EXERCISE: Format the data as a Markdown table with the columns Row and Line, leaving out blank lines. Begin at the line that contains "The height and width of the screenshot is (277, 132)." and stop after the line that contains "Looking at the screenshot, I should coord(214,195).".

STORED RECORDS:
════
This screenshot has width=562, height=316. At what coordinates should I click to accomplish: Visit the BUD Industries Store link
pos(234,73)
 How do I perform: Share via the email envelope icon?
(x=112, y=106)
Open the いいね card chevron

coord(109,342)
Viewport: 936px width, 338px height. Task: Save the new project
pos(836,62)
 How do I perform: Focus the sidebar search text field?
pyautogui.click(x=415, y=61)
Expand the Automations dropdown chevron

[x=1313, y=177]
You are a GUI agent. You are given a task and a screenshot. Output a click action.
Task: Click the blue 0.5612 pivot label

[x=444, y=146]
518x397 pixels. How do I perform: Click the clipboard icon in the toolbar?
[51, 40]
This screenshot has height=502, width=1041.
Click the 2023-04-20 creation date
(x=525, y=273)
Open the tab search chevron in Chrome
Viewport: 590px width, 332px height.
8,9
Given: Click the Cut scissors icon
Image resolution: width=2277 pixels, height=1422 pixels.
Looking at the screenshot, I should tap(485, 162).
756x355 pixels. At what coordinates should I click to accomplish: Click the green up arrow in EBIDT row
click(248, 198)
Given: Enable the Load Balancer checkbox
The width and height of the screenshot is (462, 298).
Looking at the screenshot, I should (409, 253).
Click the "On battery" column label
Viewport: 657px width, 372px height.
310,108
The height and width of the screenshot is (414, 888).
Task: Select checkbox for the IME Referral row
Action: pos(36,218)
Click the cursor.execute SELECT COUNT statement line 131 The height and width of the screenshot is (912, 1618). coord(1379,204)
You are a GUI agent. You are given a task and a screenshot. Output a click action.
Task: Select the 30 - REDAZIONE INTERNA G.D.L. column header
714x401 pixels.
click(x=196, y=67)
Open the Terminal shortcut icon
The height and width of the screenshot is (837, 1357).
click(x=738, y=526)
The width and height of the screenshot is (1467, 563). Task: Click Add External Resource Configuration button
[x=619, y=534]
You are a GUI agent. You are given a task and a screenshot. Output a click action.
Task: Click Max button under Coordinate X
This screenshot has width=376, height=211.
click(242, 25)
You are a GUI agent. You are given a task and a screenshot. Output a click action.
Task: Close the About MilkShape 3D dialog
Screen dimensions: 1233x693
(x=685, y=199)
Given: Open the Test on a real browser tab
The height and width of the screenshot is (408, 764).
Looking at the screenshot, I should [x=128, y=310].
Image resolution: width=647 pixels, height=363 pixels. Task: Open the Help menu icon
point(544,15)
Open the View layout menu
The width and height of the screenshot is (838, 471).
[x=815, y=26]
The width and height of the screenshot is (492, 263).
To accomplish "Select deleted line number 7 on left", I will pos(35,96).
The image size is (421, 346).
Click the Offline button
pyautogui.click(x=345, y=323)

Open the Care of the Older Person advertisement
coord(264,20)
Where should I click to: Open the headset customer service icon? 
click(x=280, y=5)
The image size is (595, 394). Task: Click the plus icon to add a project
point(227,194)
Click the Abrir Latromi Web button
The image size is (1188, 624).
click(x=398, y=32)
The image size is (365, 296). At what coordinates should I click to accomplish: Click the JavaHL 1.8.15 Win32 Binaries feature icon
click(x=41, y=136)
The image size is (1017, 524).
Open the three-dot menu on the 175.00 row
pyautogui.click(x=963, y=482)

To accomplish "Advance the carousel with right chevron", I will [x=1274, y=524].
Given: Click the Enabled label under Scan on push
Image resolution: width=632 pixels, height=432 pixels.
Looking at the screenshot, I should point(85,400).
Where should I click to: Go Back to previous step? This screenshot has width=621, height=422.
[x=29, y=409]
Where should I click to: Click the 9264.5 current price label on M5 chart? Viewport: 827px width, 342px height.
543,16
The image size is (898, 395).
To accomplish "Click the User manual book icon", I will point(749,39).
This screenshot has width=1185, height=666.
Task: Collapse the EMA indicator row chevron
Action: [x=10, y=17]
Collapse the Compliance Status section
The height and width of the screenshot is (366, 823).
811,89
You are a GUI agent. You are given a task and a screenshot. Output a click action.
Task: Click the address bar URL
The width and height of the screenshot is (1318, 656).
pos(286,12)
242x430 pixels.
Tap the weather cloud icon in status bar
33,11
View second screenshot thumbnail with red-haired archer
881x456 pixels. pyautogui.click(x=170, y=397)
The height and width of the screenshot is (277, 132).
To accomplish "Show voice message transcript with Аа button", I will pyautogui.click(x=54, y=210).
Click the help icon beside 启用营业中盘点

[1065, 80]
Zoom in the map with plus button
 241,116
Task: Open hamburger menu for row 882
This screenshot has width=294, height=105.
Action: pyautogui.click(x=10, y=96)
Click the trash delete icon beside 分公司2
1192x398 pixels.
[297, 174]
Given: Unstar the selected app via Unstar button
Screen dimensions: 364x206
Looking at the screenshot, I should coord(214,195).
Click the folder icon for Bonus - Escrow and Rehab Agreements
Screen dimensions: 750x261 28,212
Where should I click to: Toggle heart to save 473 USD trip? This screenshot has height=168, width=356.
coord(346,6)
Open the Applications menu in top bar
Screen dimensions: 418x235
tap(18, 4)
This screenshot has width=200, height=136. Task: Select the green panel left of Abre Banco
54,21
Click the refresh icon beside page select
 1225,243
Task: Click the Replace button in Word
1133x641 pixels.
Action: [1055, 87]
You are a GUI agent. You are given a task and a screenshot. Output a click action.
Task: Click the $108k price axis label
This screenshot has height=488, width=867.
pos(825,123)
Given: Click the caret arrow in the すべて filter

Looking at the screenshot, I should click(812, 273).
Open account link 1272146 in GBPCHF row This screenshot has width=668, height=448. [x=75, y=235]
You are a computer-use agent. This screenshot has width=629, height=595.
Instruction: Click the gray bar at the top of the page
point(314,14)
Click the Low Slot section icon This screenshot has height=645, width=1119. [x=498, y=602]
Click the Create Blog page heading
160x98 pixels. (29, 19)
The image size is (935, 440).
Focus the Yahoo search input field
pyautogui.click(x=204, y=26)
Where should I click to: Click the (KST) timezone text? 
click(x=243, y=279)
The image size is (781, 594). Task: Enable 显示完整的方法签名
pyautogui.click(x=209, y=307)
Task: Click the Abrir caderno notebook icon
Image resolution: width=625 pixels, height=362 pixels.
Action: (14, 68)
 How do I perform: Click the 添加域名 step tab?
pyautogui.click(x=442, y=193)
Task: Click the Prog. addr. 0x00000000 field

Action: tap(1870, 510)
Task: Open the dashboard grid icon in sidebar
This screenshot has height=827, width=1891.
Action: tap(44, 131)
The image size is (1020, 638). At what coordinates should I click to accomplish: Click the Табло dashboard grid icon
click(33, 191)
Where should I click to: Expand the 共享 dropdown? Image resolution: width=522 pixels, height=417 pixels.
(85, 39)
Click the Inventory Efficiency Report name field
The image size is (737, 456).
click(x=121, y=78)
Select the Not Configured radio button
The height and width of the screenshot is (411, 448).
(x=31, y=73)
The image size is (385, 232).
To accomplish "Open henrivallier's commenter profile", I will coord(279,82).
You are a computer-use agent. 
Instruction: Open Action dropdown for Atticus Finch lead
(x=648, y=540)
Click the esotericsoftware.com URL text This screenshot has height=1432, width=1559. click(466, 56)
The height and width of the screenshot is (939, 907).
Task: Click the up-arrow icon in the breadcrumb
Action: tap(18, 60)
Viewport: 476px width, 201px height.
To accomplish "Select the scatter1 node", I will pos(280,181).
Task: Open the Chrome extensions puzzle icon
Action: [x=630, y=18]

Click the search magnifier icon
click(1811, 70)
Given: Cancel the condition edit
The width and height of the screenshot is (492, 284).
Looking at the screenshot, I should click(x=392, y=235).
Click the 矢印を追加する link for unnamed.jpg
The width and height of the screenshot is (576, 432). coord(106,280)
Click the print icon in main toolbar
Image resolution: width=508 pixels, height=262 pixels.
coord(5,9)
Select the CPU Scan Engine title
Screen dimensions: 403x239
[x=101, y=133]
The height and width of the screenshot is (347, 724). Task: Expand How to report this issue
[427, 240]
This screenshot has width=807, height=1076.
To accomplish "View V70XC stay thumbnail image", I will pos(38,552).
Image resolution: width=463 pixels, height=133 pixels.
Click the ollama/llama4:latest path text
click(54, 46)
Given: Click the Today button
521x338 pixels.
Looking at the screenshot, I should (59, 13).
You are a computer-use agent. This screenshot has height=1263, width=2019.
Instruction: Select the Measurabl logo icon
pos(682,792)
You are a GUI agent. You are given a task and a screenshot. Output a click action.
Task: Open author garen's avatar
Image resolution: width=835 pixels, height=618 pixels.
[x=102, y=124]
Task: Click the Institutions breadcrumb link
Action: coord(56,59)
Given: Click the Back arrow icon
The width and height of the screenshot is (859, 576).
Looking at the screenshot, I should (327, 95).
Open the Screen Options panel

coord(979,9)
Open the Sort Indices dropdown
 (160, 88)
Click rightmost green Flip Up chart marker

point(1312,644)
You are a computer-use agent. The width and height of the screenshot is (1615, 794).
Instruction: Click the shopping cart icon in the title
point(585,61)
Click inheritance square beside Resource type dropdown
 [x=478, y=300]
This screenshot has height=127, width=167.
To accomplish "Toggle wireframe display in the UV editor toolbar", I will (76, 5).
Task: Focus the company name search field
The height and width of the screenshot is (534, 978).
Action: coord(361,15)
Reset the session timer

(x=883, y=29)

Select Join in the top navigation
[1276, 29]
════
RESPONSE TO THIS TASK:
| Row | Line |
|---|---|
| 1 | The height and width of the screenshot is (277, 132). |
| 2 | To accomplish "Show voice message transcript with Аа button", I will pyautogui.click(x=54, y=210). |
| 3 | Click the help icon beside 启用营业中盘点 |
| 4 | [1065, 80] |
| 5 | Zoom in the map with plus button |
| 6 |  241,116 |
| 7 | Task: Open hamburger menu for row 882 |
| 8 | This screenshot has width=294, height=105. |
| 9 | Action: pyautogui.click(x=10, y=96) |
| 10 | Click the trash delete icon beside 分公司2 |
| 11 | 1192x398 pixels. |
| 12 | [297, 174] |
| 13 | Given: Unstar the selected app via Unstar button |
| 14 | Screen dimensions: 364x206 |
| 15 | Looking at the screenshot, I should coord(214,195). |